Another ‘slow-cinema’ impression of the pastoral pleasures of my local landscape, and this time it’s the rapeseed field by Bysing Wood, alive with the buzz of insects and bird song, and desaturated by early evening sunshine.
A final bunch of feathery foliage and powdery yellow froth from the big field at the edge of Bysing Wood.
A further selection of images from my late afternoon at the edge of a large field of slightly weary rapeseed, playing about with focus, and courting the bleaching effects of the sunshine. I was enjoying all the dry-looking clouds of gold, as if applied to the landscape by the rough end of a yellow pastel.

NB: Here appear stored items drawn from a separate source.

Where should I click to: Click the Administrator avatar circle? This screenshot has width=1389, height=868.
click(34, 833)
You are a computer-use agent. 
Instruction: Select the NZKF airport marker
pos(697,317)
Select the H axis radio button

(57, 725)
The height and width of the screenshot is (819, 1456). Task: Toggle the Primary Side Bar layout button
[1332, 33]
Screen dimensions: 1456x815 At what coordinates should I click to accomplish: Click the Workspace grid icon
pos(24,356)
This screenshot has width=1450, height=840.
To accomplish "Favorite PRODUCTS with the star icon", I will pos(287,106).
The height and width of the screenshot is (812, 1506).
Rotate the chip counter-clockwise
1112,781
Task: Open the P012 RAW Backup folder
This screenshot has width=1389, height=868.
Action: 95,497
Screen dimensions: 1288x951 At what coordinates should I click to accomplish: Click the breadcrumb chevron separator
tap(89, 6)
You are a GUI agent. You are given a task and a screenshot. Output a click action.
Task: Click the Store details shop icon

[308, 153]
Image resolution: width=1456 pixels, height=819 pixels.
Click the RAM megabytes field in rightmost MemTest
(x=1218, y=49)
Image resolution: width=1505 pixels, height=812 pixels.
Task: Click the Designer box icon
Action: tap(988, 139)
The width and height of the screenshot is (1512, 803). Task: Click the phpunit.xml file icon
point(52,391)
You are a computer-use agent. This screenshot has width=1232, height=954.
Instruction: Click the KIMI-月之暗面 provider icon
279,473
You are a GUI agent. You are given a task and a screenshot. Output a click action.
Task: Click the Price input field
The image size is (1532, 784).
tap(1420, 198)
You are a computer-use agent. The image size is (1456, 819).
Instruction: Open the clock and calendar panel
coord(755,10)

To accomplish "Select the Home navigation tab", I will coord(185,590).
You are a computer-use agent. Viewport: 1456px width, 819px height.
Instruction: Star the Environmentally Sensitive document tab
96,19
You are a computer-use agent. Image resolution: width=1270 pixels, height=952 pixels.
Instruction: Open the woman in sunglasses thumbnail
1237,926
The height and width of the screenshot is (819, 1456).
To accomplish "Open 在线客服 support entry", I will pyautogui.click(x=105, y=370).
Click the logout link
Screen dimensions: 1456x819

More chalky puffs of yellow from the rapeseed field by Bysing Wood. I always imagine these images as huge, perfectly matte prints behind non-reflective glass on large white walls in big, softly-lit spaces – as opposed to postage stamps on a mobile phone. I’d love to see them ‘life-size’, standing in front of them, as I originally stood at the edge of the field itself. Until that lottery win materialises, I’ll go on sharing them on here.
The first batch of photographs taken of the big rapeseed field at the edge of Bysing Wood. I know people have mixed feelings about these uncompromising swathes of yellow, and you might observe I’ve been working against the ‘YELLOWNESS!’ by photographing into the sun and shooting for more granular, powdery impressions. In actual fact, the rapeseed was already going over and less intense and profuse than it might have been, which helped it embed a little more convincingly into the environment around it. Ultimately, the colour, the light and the proper punch of heat made for a restorative visit and a lovely sensorial rush.
At the end of last week, at the end of the day, we went out to take in the view of a very large field of rapeseed just on the edge of Bysing Wood. I was soon lost, taking a great many photographs of the sea of billowing yellow flowers, photographing into the haze of the sun, over-exposing, and courting as much diffusion and noise as possible to produce my preference for painterly effects. The field itself was raised up above the level of the road and flanked by a steep, lush verge of the softest wild plants and flowers, a vertical garden more beautiful than any scheme I’ve seen designed and installed elsewhere. The sun was pushing into the camera through the voile of rapeseed at the very top of the verge, and the resulting light was like something out of Peter Weir’s Picnic at Hanging Rock. In coming days, Red’s Kingdom will be awash with golden fields; in advance of that, enjoy these postcards from the edge.